The specificity of the drug to bind to particular receptor.

The strength of the drug's attachment is it strong enough to open the corresponding ion channel.

The consequences of the interactions between a drug and its receptor. A particular receptor affinity for a specific molecular structure, a ligand, is similar to the relationship between a lock and key. A drug molecule with the "best fit" to the receptor will elicit the greatest response from the cell. When a drug molecule, similarly to neurotransmitter, binds to specific receptor on a cell membrane or within a cell, it causes a change in the electrical properties of that cell, thus producing a pharmacological response. Drug occupation of a receptor either activates, an agonist action, or inactivates, an antagonist action, that receptor. Ultimately, this drug-receptor interaction produces a cascade of cellular events involving changes in subcellular components of the target cell that result in clinically relevant therapeutic effects or side effects. Some important points about drug-receptor interactions, based upon their sequence of occurrence are:

Receptors may have one or more types of binding sites for an endogenous transmitter chemical or ligand, these sites can be differentiated pharmacologically.

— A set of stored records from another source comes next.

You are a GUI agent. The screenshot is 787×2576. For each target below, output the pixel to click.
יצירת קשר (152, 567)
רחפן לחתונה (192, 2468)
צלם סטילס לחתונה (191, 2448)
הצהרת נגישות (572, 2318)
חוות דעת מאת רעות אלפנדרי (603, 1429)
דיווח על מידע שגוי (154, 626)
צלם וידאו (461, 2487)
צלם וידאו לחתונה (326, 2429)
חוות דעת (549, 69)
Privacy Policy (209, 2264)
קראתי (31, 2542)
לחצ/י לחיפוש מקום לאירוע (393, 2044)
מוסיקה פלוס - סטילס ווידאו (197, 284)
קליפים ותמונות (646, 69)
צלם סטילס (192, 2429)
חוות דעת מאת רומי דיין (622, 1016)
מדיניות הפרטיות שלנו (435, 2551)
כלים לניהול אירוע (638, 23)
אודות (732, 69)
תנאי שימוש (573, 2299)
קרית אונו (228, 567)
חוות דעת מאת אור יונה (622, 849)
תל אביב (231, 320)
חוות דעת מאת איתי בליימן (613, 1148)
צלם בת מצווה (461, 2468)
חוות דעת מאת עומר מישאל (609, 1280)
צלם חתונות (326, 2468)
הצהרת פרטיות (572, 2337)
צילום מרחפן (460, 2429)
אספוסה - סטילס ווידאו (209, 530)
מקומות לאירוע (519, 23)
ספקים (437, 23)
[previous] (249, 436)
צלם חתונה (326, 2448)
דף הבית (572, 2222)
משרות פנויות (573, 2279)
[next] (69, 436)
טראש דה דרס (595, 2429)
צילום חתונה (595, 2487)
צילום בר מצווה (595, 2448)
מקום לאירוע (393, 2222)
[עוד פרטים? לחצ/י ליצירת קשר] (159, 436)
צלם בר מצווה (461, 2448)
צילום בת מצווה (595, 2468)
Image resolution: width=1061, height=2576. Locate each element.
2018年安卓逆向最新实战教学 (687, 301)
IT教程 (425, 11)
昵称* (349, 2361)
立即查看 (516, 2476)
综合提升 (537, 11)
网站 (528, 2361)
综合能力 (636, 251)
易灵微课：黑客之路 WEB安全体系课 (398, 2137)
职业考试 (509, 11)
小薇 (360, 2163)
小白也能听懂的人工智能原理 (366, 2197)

Attachment, a reversible binding, of an endogenous ligand, which is specific for that receptor, activates the receptor allowing a signal to be transmitted through the membrane to the intracellular side of the cell membrane.

The intensity of this signal is determined either by:

The percentage of available receptors that are occupied by the endogenous ligand

The time and concentration of ligand or drug within the synapse

The rate of the reversible binding

A drug can either enhance or diminish the generation, transmission, or receipt or the trans-membrane signal by binding to the receptor of the endogenous ligand. Implications of drug-receptor specificity are:

•A drug has the potential capability of altering the rate at which any bodily or brain function proceeds.

•A drug does not create effects but merely modulates ongoing functions.

•A drug cannot impart new functions to a cell.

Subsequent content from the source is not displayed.